Like New York City pizza, everybody has an opinion about which establishment is the best (or hottest). Prince's Hot Chicken Shack is the grandaddy of the bunch, and visiting is like entering an archeological dig that's in the middle of excavation. It's set in a grimy strip mall in a decidedly less-fashionable part of North Nashville. Take your cue from the dining room full of people tearing up over molten breasts and wings that are stacked like firewood over pickles and white bread on picnic-style styrofoam plates. They're the ones who ordered "medium" heat.

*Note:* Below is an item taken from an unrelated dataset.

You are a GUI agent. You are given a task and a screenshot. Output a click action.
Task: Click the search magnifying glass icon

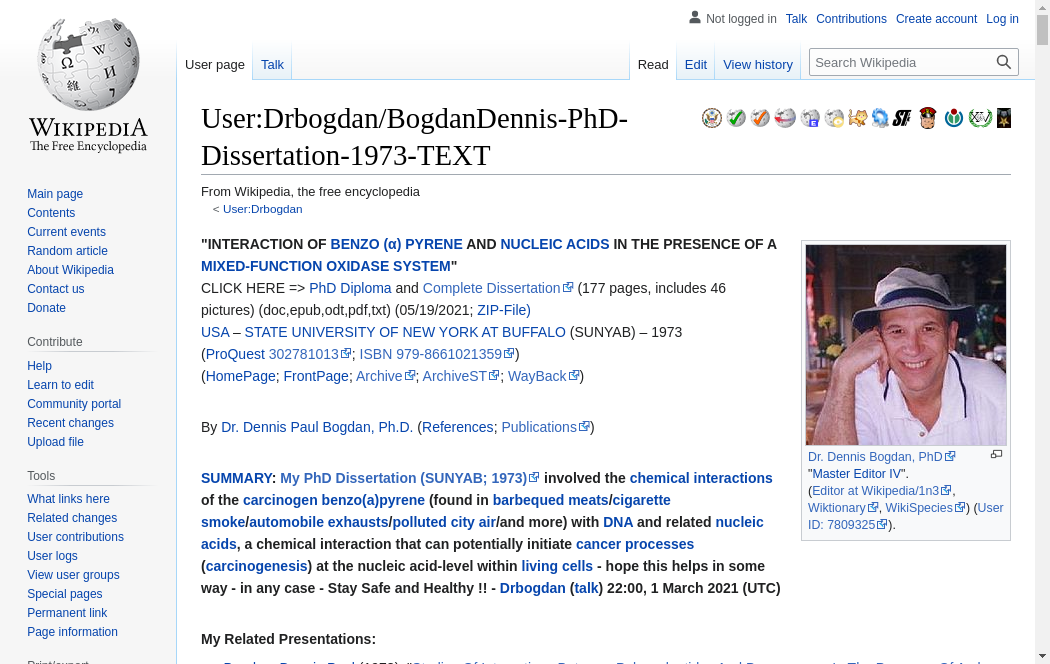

As good as the chicken is at Prince's, it takes a special commitment to soldier the wait, crummy service and paleozoic chairs. To get a more modern (and equally delicious) experience, head toward downtown for Pepperfire. The decor is no great shakes here, either -- you order at a makeshift front window in what appears to be an abandoned cinder-block fast-food restaurant. Pick your cut of chicken and heat level (mild to XXtra hot), order a couple of sides and leave your cell number with the cashier. The chicken is prepared to order, and you get a text when it's ready. Which is good, because if you touch your phone with your fingers after you eat, you could scar your corneas forever.

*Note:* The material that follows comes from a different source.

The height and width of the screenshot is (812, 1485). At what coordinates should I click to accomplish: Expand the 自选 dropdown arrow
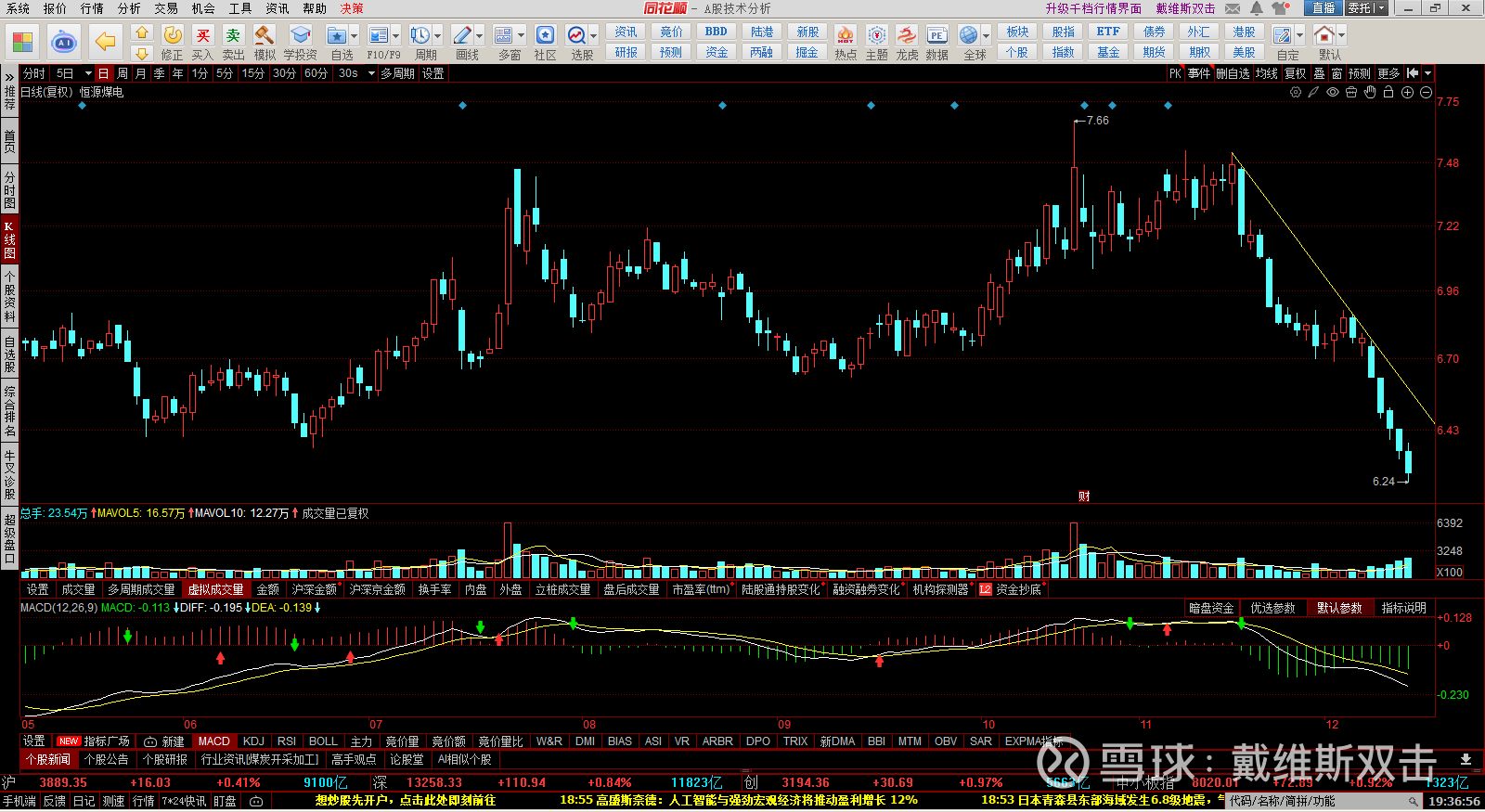point(355,36)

At both Prince's and Pepperfire, medium was still as hot as anybody from the Northeast should ever order. The extra-hot chicken comes out an angry, devil-face red and is served with a stern warning from the counter staff. Slices of plain-jane white bread seem like a wasted accessory until you realize that spicy chicken is best eaten with a handle. Some foods are hot for the sake of hotness, and all you can taste is the heat. Prepared well, hot chicken starts with the heat and morphs into the juiciest fried chicken you've ever had. At least in medium guise. I wasn't brave enough to bite into the XXtra hot without a pair of goggles and nowhere else to be the rest of the afternoon.
If you're intrigued (and brave), the annual Music City Hot Chicken Festival hits Nashville July 4. Bring an iron stomach and a pail of milk and conduct a taste comparison among the seven vendors -- including both Prince's and Pepperfire.